Task instructions => After locating the line that contains "You are a computer-use agent. Image", quote it and all lines after it through the end of the entries, and nothing more. Pictures stay out.

Data provided =>
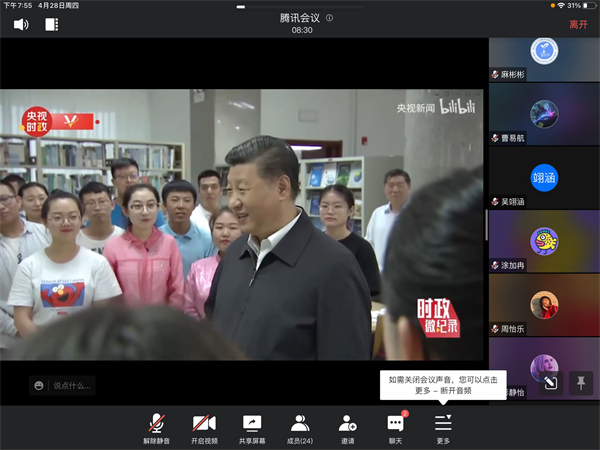
Task: Switch the video layout view
Action: coord(51,24)
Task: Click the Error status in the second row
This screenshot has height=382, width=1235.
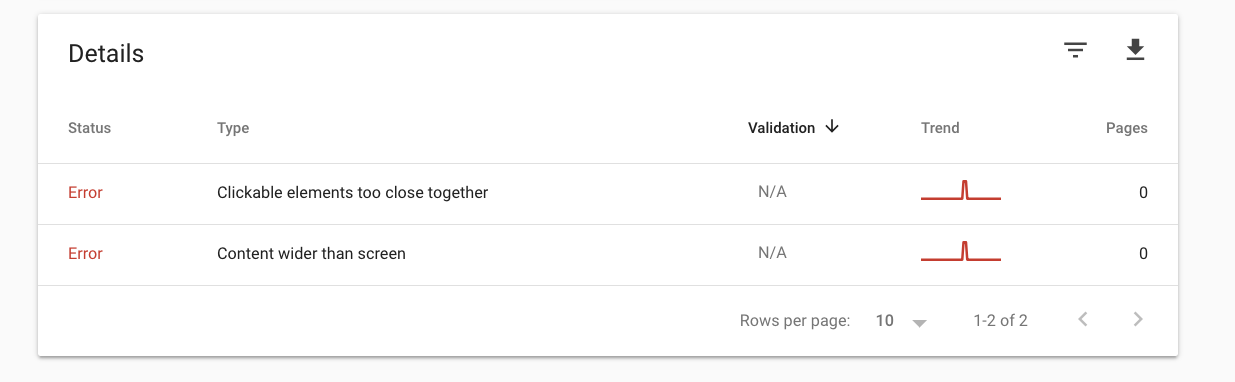Action: (x=85, y=253)
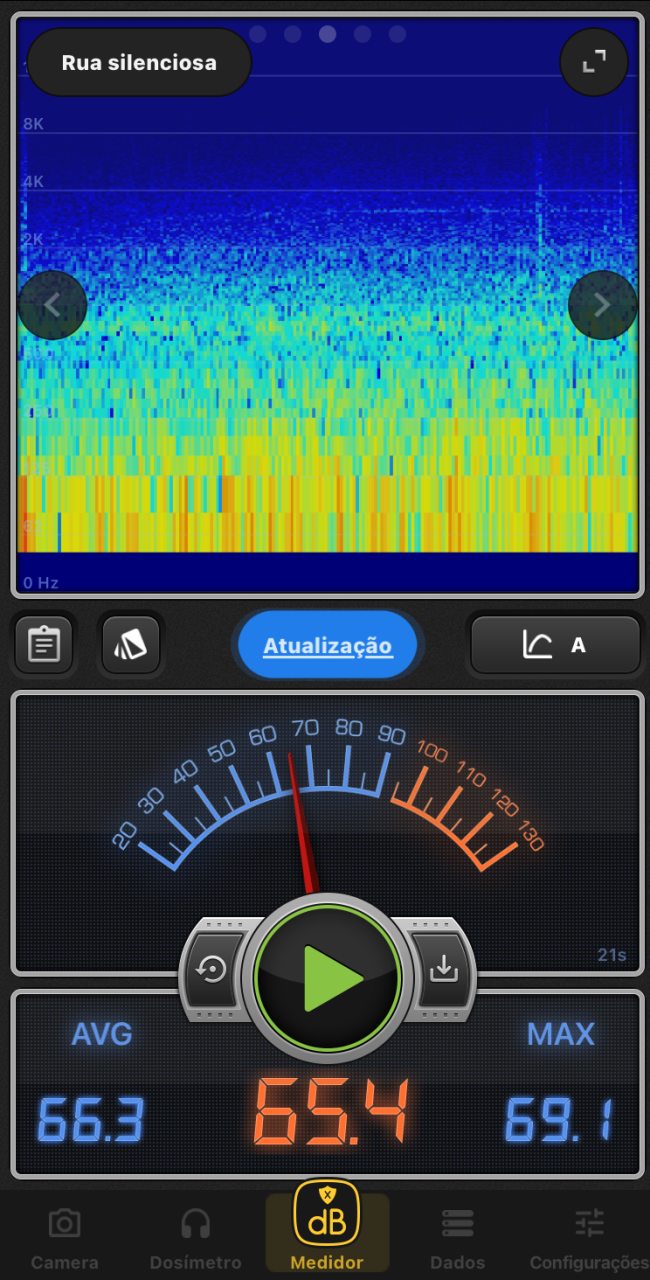Tap the AVG 66.3 reading
650x1280 pixels.
click(x=91, y=1119)
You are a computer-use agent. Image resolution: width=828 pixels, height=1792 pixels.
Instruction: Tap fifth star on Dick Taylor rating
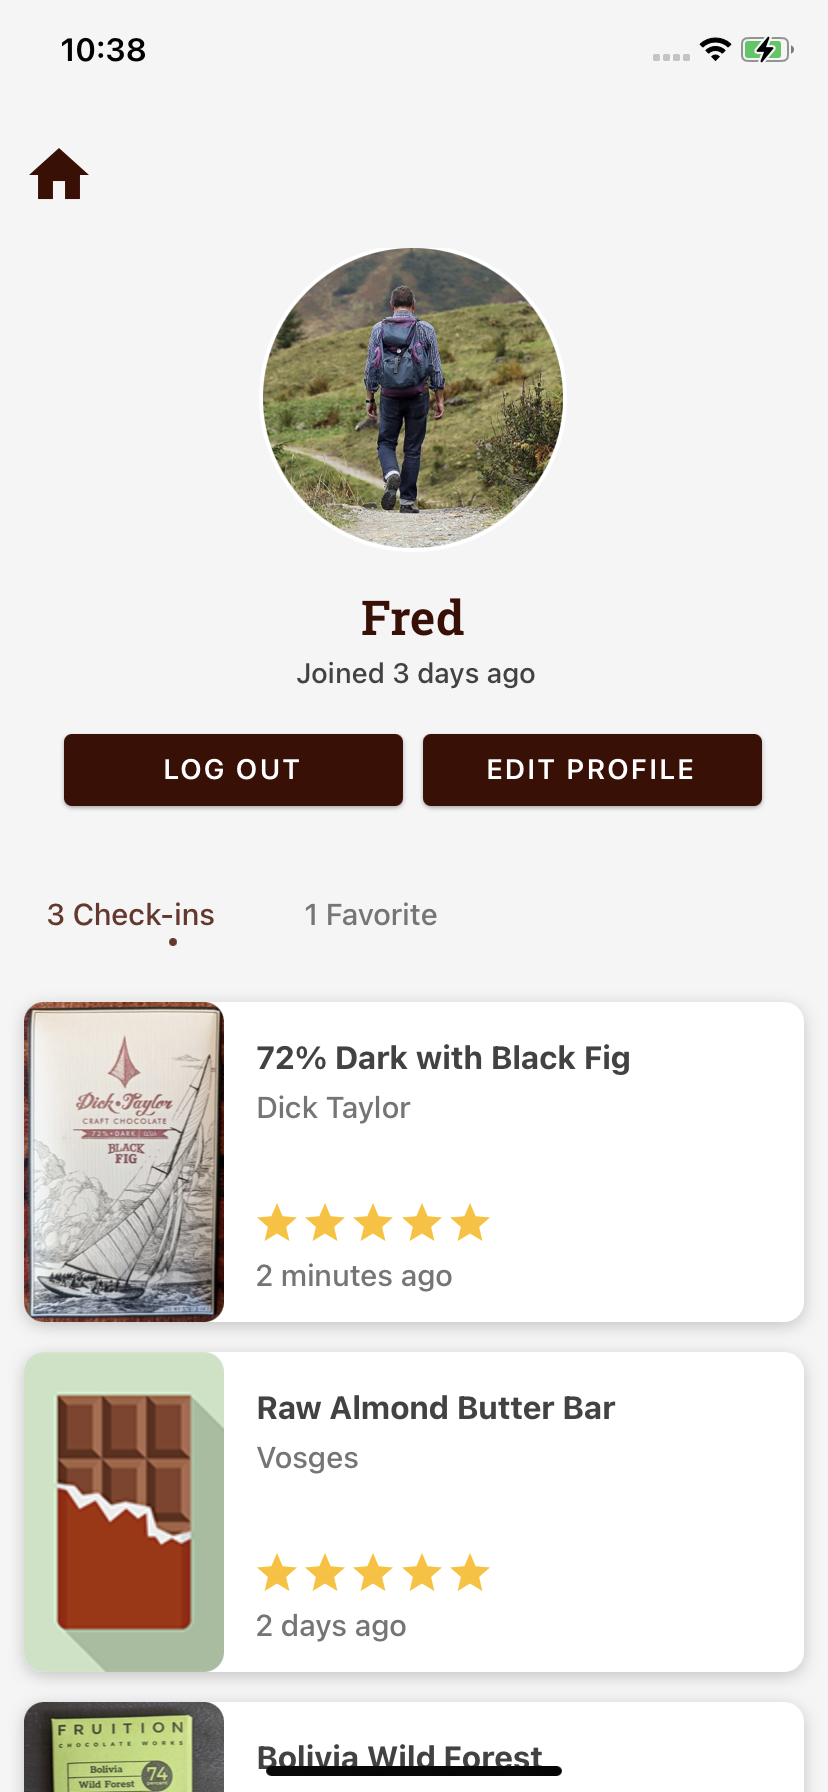[470, 1223]
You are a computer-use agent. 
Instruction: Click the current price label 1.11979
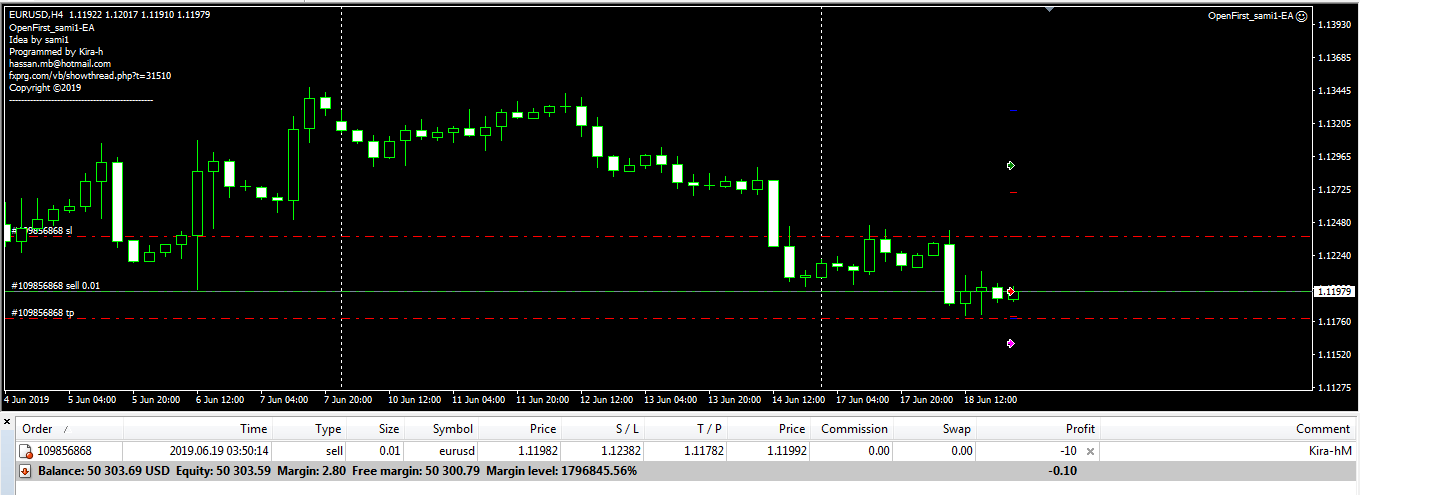1335,291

Task response =>
You are a computer-use agent. Image resolution: width=828 pixels, height=1792 pixels.
Instruction: Tap fifth star on Dick Taylor rating
[470, 1223]
You are a computer-use agent. 
Instruction: Click the current price label 1.11979
1335,291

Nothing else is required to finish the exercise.